7. La foi affronte et purifie nos illusions, en mettant à nu notre incapacité à nous créer nous-mêmes et à nous décider tout seuls. C’est précisément pour cela que Notre Dame accueille de nouveau à Fatima le commandement qu’elle a reçu de son Fils Jésus au pied de la croix, et se révèle Mère de nous tous. En chacun, elle découvre une ressemblance avec son Fils et patiemment la reconstitue avec les instruments de la grâce.

Fatima est une école de vérité, qui nous protège des fables et nous enseigne à envisager et à interpréter la réalité avec le cœur de Dieu, sans se taire sur le destin ultime de l’homme ni minimiser nos responsabilités, mais en indiquant les chemins qui nous conduisent au Mystère.

Fatima est une école de prière, en tant que chemin fondamental pour pénétrer dans le cœur de Dieu. Fatima est une école de pénitence et d’offrande généreuse de nous-mêmes, en suivant la grande tradition de l’Église : les fruits les plus beaux ne naissent et ne germent que de façon silencieuse et cachée, en mourant aux yeux du monde pour renaître dans le sillage de la volonté de Dieu.

8. Devant la perte du sens des valeurs et la désorientation des consciences, Notre Dame indique les principes non négociables qui doivent inévitablement servir de point de départ pour fonder une juste façon de vivre, sociale et chrétienne. La vie, la famille, le mariage comme union stable et fidèle entre un homme et une femme et non d’une autre manière, la charité concrète, la dignité personnelle étendue à tous les moments et à toutes les dimensions de l’existence. Voilà le fondement et le milieu – humain et chrétien – où se placent le message et les événements de la Cova da Iria.

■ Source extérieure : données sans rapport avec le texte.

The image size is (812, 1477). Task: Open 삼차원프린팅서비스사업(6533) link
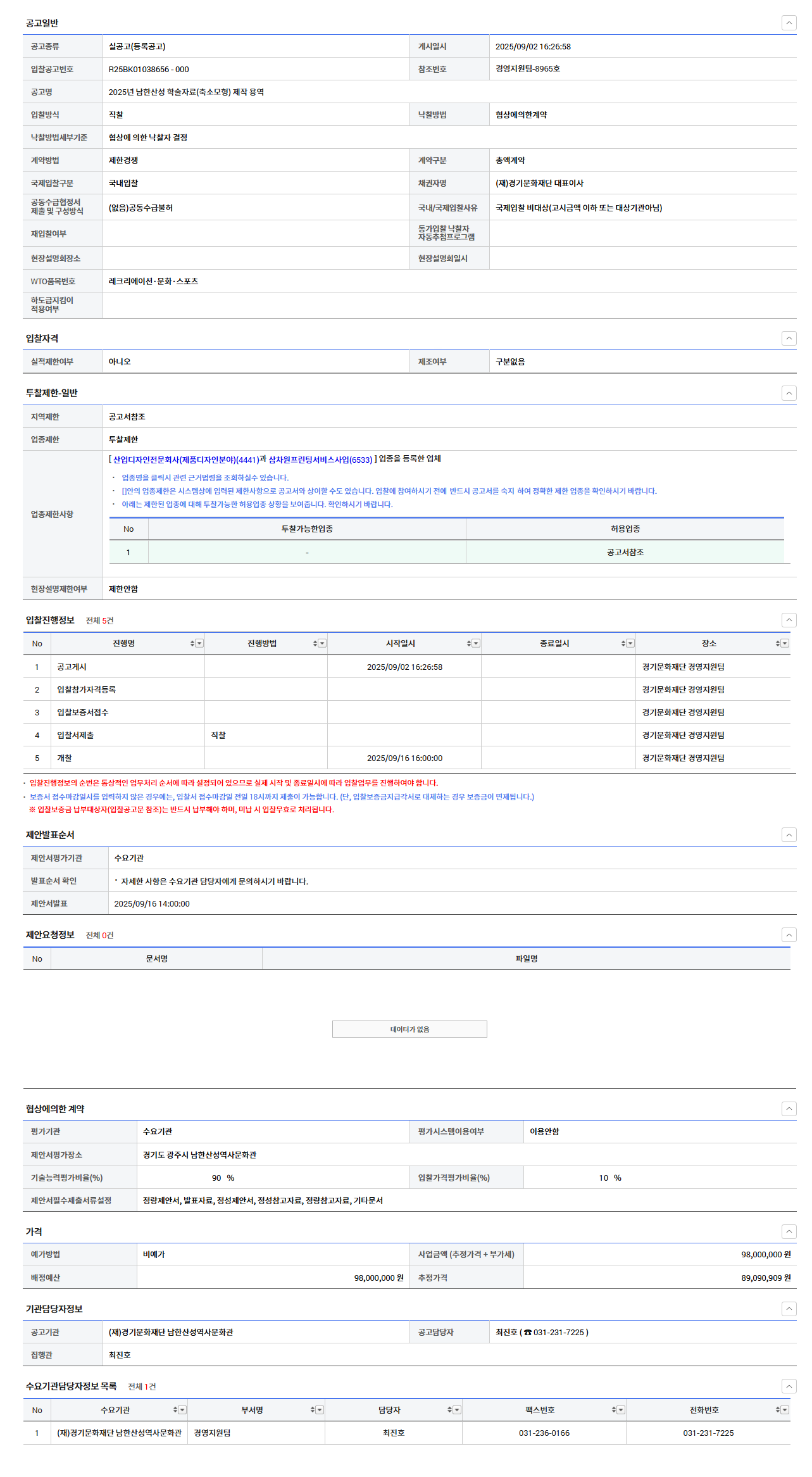(320, 460)
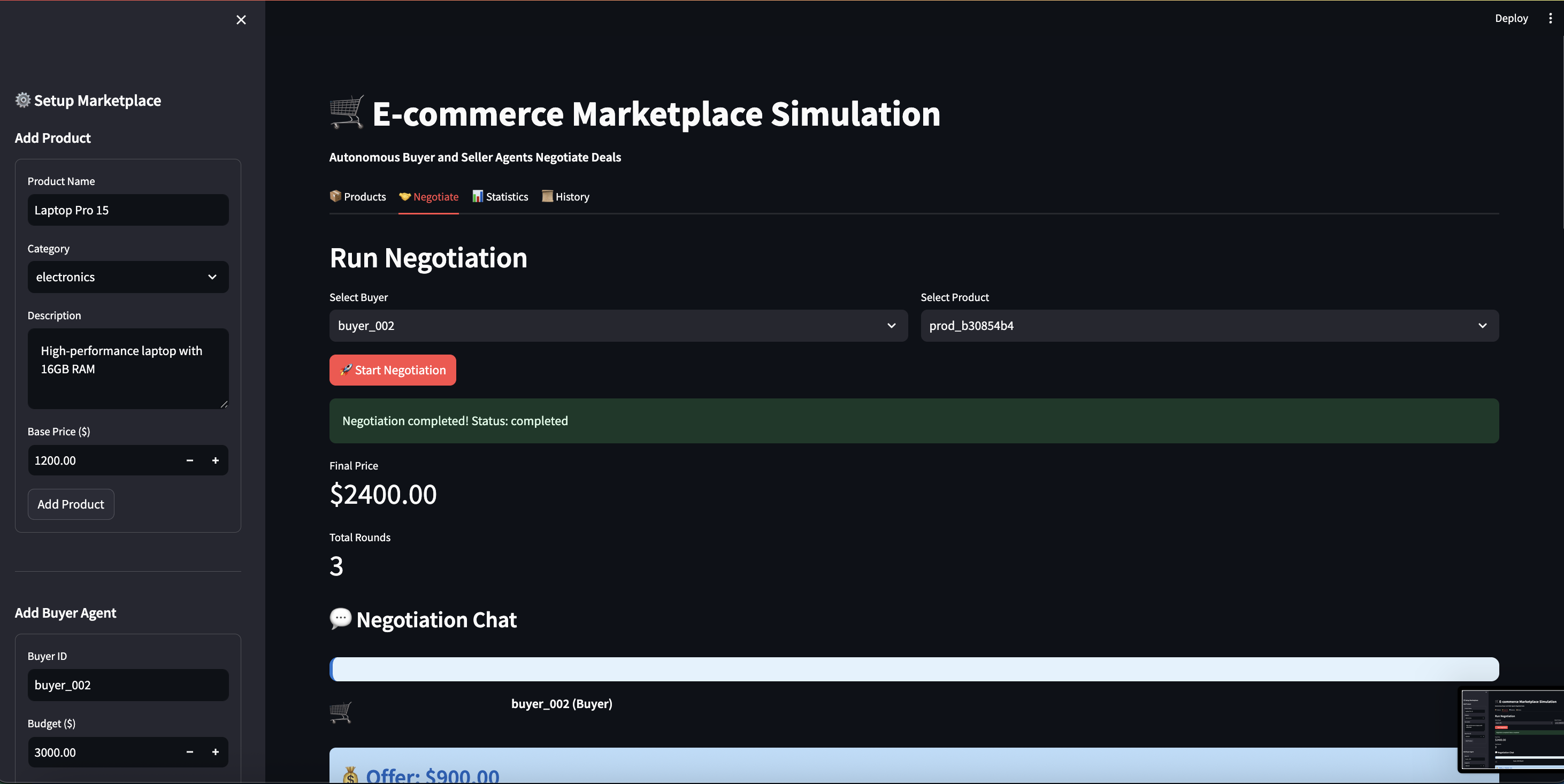Screen dimensions: 1564x784
Task: Switch to the Products tab
Action: [358, 197]
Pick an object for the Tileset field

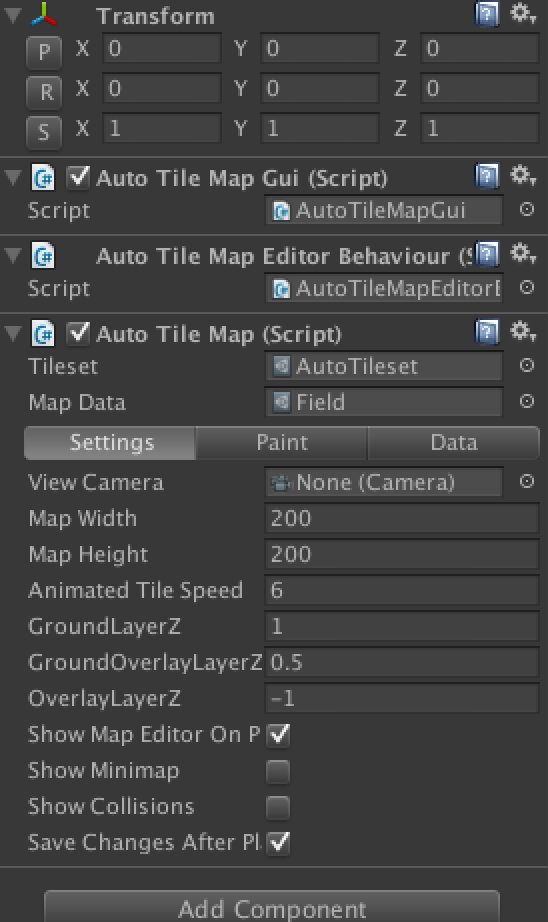pyautogui.click(x=527, y=366)
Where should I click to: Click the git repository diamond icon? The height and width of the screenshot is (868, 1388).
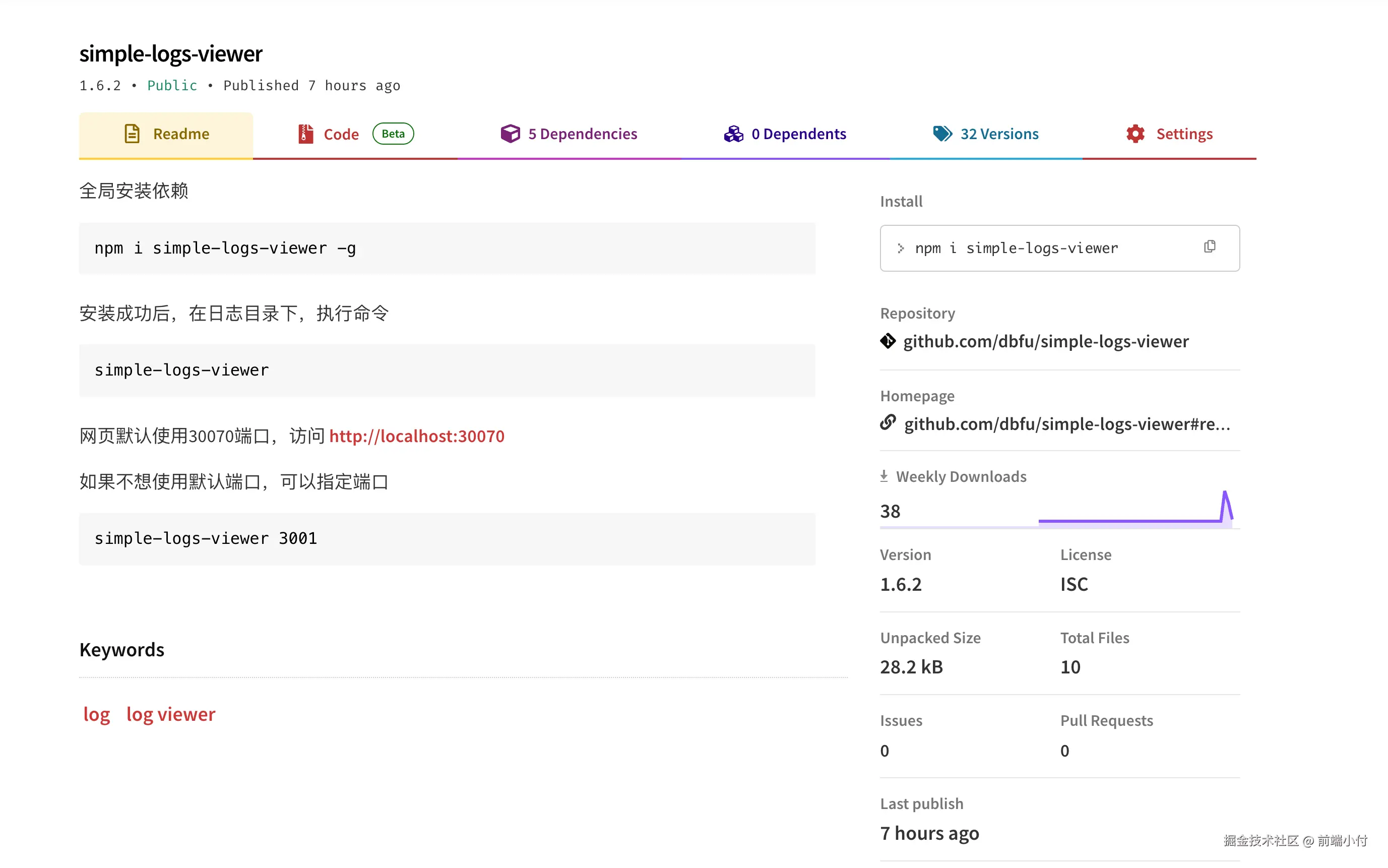[888, 341]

Dans un monde assoiffé d’espérance et de bonheur, la Vierge Marie répond par un seul mot qui résume tout : Jésus ! En lui seul se trouve la paix. Lui seul nourrit l’espérance. En lui seul se trouve la vie qui est un don du Ciel. Et le Christ est venu pour que tous aient la vie et qu’ils l’aient en abondance (cf. Jn. 10, 10).